И отправился обоз на Москву о край Двины машистой ступью, упаси Боже, чтоб на рысях, с великим старанием и опаскою, ибо не ведали помытчики в своей жизни больших сокровищ, чем царские ловчие птицы: ведь добрый кречет стоил больше тыщи рублей, это, почитай, годовое жалованье сотни стрельцов. На каждом яму меняли лошадей, ибо у Елезара в тайной зепи хранилась царская грамота за государевыми вислыми красными печатями, по которой с помытчиков на внутренних таможнях не взималось пошлин.
На привалах доставали из ящиков соколов, кормили свежим мясом, для чего птичьи охотники из пищалей и луков доставали коршаков, осорьев и голубей, коих водилось по лесам в великом множестве. Елезар мрачно дозирал за становьем, подскакивал к сокольникам и кричал по-пустому, в сердцах, де, пошто медленно тащатся, как покойники, да плохо следят за птицею: он боялся за молодых челигов, которые в долгом пути остерблют, перерастут, и в кречатнях служивые намучаются до слез, вынашивая их; а если наддавали ямщики ходу, то и тут Елезар бранил Кирилла Мясникова, старшего помытчика, де, пошто он худо радеет о деле и не блюдет ямщиков и возы, де, не диво, ежли на раскате розвальни опружит, кладь опрокинется и саньми передавит весь промысел. Елезар часто обгонял обоз верхи, горяча лошадь, тряс саблею в ножнах, а после неприметно опадал, успокаивался, голова скатывалась на грудь, и он, царев слуга, задремывал, опершись обеими руками на деревянную луку седла. Высоко задранные в коленях ноги, просунутые в короткие стремена, принакрывало длинными полами зипуна, и тогда походил строгий до надоедности царский посыльный на старого степного орла; помытчики хихикали в его сторону и отпускали соленых деревенских пуль.

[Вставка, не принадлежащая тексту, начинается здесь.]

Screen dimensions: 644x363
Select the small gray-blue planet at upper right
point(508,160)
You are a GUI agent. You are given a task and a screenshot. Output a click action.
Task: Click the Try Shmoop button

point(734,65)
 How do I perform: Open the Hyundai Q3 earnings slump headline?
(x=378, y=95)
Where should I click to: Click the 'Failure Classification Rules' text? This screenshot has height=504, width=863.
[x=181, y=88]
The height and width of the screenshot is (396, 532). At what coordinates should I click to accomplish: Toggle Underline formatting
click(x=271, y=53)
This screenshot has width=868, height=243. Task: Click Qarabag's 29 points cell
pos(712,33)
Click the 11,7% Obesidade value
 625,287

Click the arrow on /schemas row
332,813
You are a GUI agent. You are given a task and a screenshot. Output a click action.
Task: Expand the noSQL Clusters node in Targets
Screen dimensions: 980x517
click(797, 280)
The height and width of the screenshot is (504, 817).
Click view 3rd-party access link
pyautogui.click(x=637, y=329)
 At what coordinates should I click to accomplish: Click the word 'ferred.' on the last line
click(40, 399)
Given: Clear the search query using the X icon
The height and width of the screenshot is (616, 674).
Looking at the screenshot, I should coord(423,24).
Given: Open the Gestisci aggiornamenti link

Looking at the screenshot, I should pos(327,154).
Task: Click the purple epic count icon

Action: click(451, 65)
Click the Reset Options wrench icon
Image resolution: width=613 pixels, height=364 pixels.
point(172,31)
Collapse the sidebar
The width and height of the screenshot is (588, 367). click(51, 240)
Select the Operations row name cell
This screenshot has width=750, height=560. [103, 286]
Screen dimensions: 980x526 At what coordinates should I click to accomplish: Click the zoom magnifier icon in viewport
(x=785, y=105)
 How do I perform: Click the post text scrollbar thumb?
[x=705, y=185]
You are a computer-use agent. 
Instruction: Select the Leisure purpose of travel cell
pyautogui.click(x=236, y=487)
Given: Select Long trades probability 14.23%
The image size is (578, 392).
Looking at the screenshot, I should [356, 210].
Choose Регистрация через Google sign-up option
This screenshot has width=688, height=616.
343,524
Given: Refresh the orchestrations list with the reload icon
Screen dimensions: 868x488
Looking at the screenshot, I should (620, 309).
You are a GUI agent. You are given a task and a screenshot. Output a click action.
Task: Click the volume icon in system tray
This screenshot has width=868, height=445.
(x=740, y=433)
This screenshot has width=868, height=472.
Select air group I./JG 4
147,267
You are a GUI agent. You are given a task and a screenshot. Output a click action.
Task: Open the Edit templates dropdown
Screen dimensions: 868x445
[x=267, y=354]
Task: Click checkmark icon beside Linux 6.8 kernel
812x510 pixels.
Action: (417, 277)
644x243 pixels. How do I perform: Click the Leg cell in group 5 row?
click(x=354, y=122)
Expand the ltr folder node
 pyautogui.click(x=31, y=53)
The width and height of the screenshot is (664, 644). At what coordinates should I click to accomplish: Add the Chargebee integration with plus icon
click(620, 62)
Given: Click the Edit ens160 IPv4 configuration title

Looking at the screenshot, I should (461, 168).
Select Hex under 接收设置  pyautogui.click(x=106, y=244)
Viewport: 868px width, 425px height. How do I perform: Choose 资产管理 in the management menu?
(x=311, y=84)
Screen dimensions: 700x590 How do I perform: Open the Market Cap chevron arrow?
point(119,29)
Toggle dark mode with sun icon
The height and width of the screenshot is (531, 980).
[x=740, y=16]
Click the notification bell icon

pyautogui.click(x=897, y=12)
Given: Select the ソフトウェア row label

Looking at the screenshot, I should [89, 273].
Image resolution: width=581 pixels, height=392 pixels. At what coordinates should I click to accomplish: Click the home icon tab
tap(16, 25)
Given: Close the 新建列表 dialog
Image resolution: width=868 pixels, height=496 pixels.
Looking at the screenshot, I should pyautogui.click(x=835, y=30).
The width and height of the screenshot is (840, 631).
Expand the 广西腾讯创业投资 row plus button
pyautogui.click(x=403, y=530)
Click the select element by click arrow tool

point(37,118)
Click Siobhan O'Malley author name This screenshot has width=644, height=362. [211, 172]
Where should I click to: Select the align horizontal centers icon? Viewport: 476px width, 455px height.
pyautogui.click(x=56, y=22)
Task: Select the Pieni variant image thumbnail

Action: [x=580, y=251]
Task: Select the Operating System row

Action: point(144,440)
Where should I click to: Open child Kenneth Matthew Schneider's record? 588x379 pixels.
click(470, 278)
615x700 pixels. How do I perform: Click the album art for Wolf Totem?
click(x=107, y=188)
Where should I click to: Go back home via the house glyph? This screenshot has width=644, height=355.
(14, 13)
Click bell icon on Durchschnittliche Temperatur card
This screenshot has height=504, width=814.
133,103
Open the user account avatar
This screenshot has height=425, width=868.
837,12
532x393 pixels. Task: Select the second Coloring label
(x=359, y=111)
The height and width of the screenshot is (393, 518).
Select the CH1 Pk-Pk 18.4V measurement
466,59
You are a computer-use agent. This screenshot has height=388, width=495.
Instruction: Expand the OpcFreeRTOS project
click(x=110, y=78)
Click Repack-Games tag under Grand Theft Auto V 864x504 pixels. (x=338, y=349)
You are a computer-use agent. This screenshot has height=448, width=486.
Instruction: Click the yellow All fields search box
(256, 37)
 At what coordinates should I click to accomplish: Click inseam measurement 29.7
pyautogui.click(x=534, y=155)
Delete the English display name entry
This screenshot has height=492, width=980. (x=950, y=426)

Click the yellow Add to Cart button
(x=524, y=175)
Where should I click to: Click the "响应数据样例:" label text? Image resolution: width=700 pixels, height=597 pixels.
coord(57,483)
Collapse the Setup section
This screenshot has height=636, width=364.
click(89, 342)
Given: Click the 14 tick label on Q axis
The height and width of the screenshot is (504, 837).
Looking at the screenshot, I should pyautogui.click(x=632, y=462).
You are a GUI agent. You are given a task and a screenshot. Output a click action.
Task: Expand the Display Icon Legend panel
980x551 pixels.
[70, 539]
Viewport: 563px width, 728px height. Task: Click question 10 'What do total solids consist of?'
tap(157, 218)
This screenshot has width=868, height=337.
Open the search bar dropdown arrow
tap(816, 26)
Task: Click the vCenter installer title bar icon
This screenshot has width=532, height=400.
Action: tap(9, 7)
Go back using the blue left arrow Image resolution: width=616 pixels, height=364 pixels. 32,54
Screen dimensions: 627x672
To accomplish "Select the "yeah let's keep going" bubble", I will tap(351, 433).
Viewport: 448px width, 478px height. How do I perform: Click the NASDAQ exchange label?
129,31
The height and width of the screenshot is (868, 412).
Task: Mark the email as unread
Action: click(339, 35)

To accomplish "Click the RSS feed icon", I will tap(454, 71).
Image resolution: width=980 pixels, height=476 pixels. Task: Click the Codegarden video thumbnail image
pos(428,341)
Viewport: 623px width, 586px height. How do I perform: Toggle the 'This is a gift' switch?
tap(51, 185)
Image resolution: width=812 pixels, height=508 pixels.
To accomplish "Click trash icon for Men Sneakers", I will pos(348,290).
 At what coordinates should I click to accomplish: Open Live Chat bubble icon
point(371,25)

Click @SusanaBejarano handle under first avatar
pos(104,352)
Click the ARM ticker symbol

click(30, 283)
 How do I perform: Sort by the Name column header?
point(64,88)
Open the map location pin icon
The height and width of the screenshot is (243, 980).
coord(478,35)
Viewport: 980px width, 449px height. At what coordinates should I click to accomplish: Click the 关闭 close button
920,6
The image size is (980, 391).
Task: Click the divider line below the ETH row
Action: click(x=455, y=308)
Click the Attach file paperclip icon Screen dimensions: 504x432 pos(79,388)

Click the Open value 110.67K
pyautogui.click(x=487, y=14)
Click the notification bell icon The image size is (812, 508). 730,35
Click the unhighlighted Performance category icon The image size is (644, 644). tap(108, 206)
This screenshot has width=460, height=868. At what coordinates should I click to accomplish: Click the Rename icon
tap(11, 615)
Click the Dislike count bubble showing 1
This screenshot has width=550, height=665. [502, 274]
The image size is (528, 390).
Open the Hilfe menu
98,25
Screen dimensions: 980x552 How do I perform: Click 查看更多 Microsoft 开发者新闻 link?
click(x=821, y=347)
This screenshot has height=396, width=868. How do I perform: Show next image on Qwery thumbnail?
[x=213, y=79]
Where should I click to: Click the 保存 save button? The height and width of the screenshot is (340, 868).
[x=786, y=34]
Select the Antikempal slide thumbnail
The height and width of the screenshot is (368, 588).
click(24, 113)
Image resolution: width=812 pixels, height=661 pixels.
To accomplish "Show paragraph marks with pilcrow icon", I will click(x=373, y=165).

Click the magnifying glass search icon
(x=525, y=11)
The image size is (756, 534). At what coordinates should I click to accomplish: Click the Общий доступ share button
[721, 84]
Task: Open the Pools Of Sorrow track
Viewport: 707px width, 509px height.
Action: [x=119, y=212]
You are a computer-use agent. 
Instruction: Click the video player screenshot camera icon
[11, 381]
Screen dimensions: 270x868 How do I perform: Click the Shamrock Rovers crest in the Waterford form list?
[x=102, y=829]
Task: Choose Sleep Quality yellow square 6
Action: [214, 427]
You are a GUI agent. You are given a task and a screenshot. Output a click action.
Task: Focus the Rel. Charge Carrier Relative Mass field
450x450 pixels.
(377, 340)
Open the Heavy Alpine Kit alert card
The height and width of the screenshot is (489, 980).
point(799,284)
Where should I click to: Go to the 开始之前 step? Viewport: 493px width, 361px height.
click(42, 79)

Какие кречеты-дикомыты сильно взыгрывали, тех умиряли держанием, потчевали сквернами и водяниною, сильно вымоченной в воде бараниной, чтобы птица утратила лишнюю резвость и слушалась помытчиков.
Любим в дороге часто отворачивал край оленьей полсти и жалостно приглядывал за белым кречетом: птица нахохлилась, как старая больная курица в непогоду, хвост обвис, и перо потеряло шелковистый блеск. Где ее прежний властный постав, дикая злоба перламутровых иссиня глаз, захлебистый воинственный грудной клекот? И неуж эту падаль он, ушкуйник, поднесет в подарок любимому государю? Жалеючи, Любимко однажды вздумал на привале напустить кречета на лесового ворона, что надоедно корготал, водил круги над их становьем, выглядывая падаль, пристально озирал возы, расставленные вкруговую. Любимко уже достал кречета из ящика и повабил на кожаную рукавицу, собираясь сдернуть с лап опутенки, как тут подбежал вдруг царев спосыланный и с ходу жиганул парня плетью по спине, высек из малицы клок оленной шерсти. Крута рука у начального сокольника. Любимко поднялся на дыбки, как шатун-медведь, оскалился злобно, в крохотных сумеречных глазках сверкнула опасливая жесточь, а набитые ветром щеки полыхнули жаром от обиды. Да и то, с самого рождения никто не то чтобы не бивал, но и пальцем не задел Любимку: он уже второе лето, почитай, атаманит на Окладниковой слободке в кулачных боях, сходясь на заручьевскую стенку. А тут сыскался аред, руки распустил.
«Ты, хорек вонючий! А ну, пади ниц, пока цел! – Любимко ловко вывернул нагайку из руки сокольника, посунул кречета в лицо Елезара. – Раскрою черепушку-то, как гнидку. Выдерну руки, палки вставлю. Ишь распустил…»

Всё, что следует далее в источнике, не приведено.